The outcome is predictable. Two black markets have flourished: illicit cigarettes and illicit vapes. Treasury’s elasticity modelling shows the numbers, but lived experience shows the impact. Smokers navigate a maze: legal packs that cost a fortune, illegal packs that undercut them, and safer options that are out of reach. The policy logic does not match reality.
A freeze on excise might slow growth in the illegal trade and stabilise revenue. It could reduce pressure on enforcement agencies. But it cannot, on its own, reduce smoking-related harm. For that, we need a three-part approach:
Make combustible cigarettes expensive enough to discourage use, but not so extreme that the market collapses into illegality.
Make safer nicotine products accessible, affordable, and clearly regulated.
Maintain enforcement against the illegal supply that will always try to fill gaps.
Without all three, the system will remain lopsided. Prices punish legal smokers but cannot reach illegal sellers. Safer alternatives sit behind regulatory walls. Consumers are left with friction, confusion, and risk.
Excise alone will never be enough. Behaviour adapts faster than policy. If the goal is fewer smoking-related illnesses, the solution must be broader than taxation: it must recognise substitution and risk. Non-combustible nicotine products are not a side issue. They are essential to giving adult smokers a viable path out of combustion.
Australia now faces a choice: continue relying on a single, increasingly ineffective lever, or modernise the framework to include taxation, harm reduction, and enforcement working together.
Behaviour adapts. Markets respond. The question is whether policy will adapt to or whether we will keep paying the price, in health, crime, and lost revenue.

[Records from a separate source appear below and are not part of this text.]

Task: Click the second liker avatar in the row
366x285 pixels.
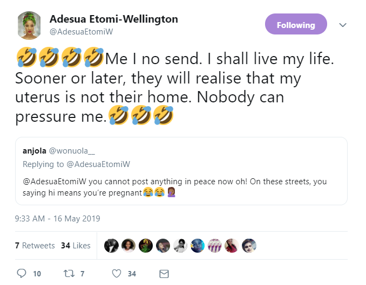Action: coord(129,246)
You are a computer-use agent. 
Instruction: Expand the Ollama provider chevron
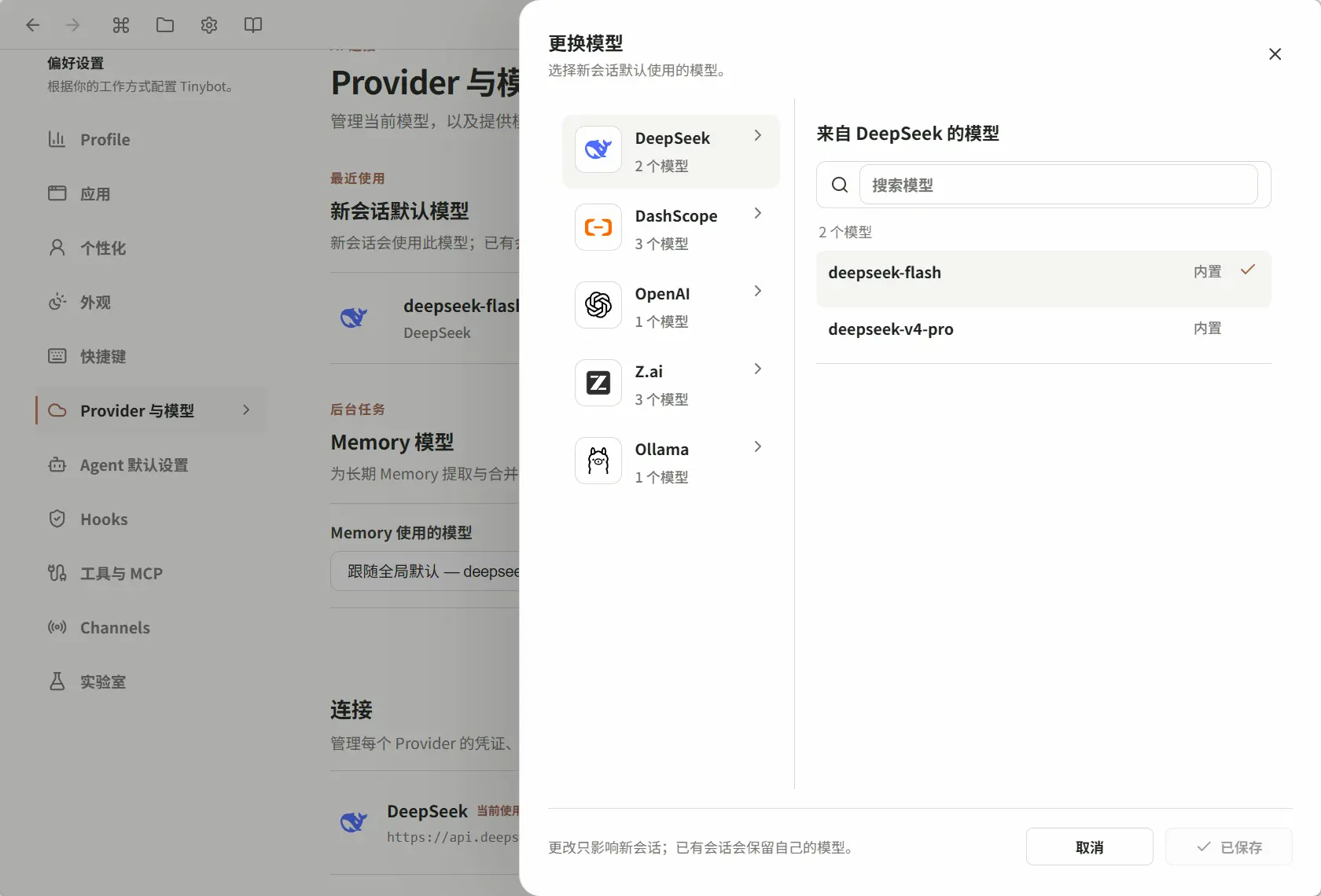click(757, 447)
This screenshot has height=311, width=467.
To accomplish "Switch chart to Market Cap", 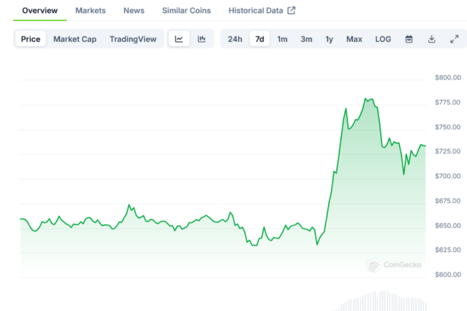I will 74,39.
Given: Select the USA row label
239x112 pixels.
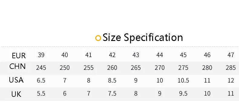Looking at the screenshot, I should (x=16, y=80).
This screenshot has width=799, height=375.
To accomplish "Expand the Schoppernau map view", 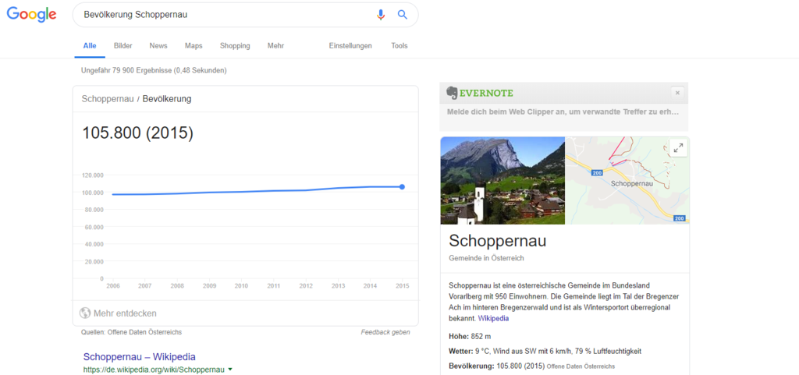I will tap(677, 148).
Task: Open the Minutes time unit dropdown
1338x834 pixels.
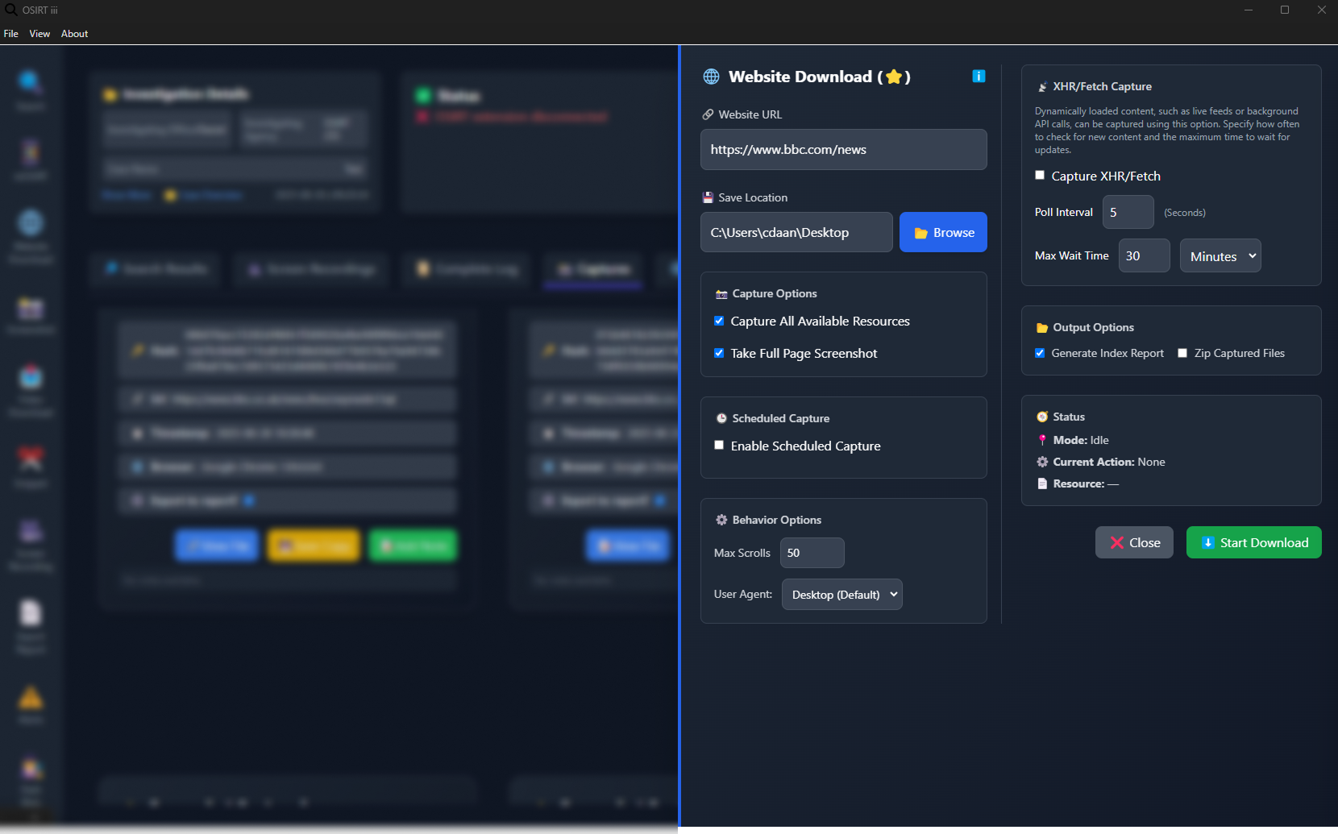Action: (x=1220, y=256)
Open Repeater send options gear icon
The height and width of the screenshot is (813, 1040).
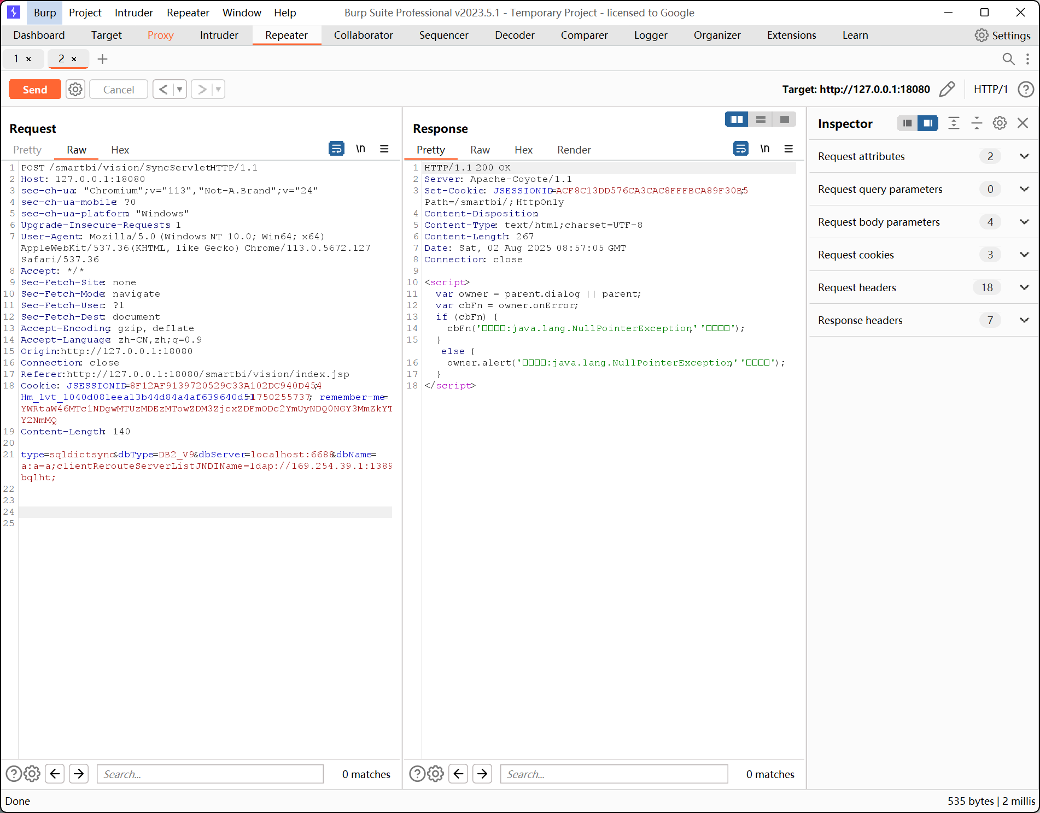(x=75, y=89)
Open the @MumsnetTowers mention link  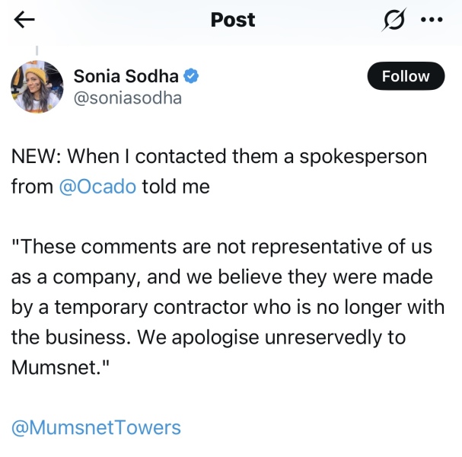96,427
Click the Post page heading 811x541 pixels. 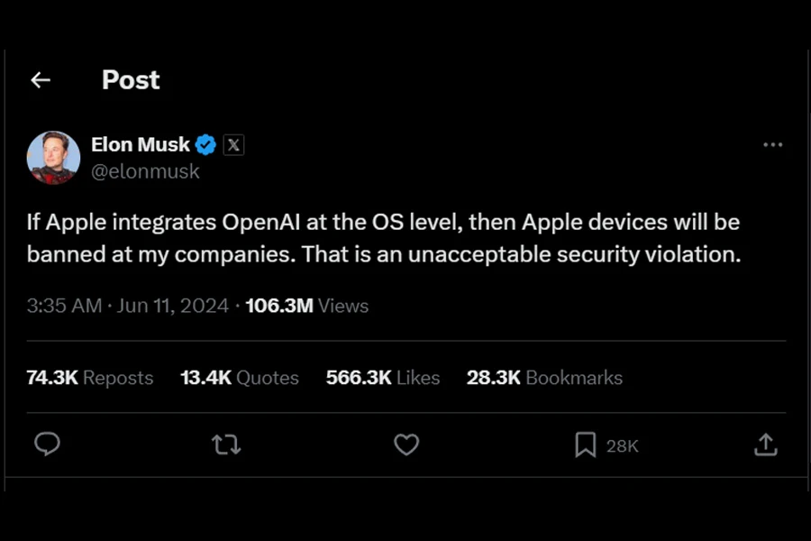click(131, 80)
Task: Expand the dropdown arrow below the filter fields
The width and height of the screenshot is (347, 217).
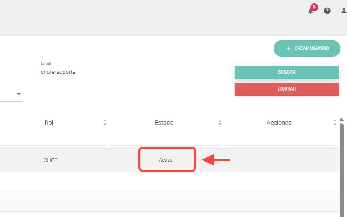Action: [18, 94]
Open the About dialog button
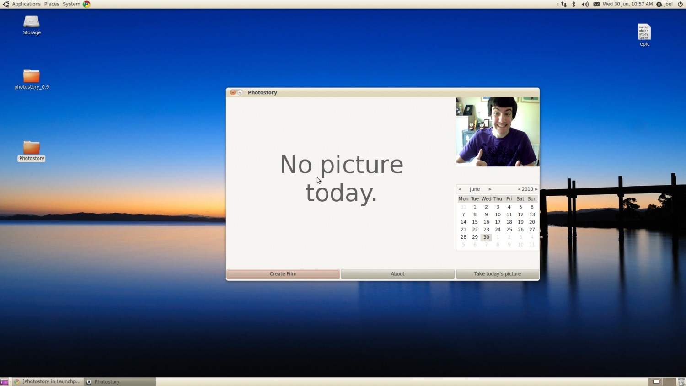Screen dimensions: 686x386 click(397, 274)
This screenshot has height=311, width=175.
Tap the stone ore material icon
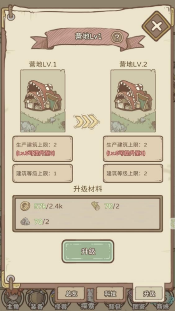(25, 221)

There is strong evidence that increasing the price of cigarettes (by increasing excise) does decrease smoking. But Australia’s experience shows that raising the price of cigarettes to stratospheric levels is extremely counterproductive. Sure, some smokers quit who might not have otherwise. Some smokers shift from premium to discount brands. And very many shift to much cheaper illicit cigarettes or to nicotine vapes (which in Australia are >90% supplied by the black market because of ridiculously restrictive regulations). There have been some very nasty downsides from sky high cigarette excise: low income and other disadvantaged smokers have been further impoverished by this regressive tax; governments have lost billions of dollars of tax revenue every year; the black markets in cigarettes, tobacco and vapes has boomed and become violent with several homicides; and we have had rampant extortion of retailers. Surely cigarette prices will have to be reduced to a level that smokers can afford and are willing to pay. As the US Declaration of Independence said in 1776, ‘governments are instituted among men, deriving their just powers from the consent of the governed’. Australia has demonstrated how governments lose control when they try to go well beyond what the governed consent to. But Australia should also make it easier for smokers to quit, as New Zealand did, by switching to safer, smoke-free nicotine products including vapes. Australia got into this mess when Ministers accepted the advice of zealots over a decade and a half ago. What role will law enforcement play in reducing Australia’s illicit markets in cigarettes, tobacco and vapes? Judging by the Australian and international experience with illicit drugs, minimal or less. Australia spends billions of dollars every year on customs, police, courts and prisons attempting to make illicit drugs unavailable. But annual surveys of Australians who use drugs show that 70-90% report that drugs like heroin are ‘easy’ or ‘very easy’ to obtain. So forget about supply control being a panacea. It’s an expensive way to make a bad problem worse.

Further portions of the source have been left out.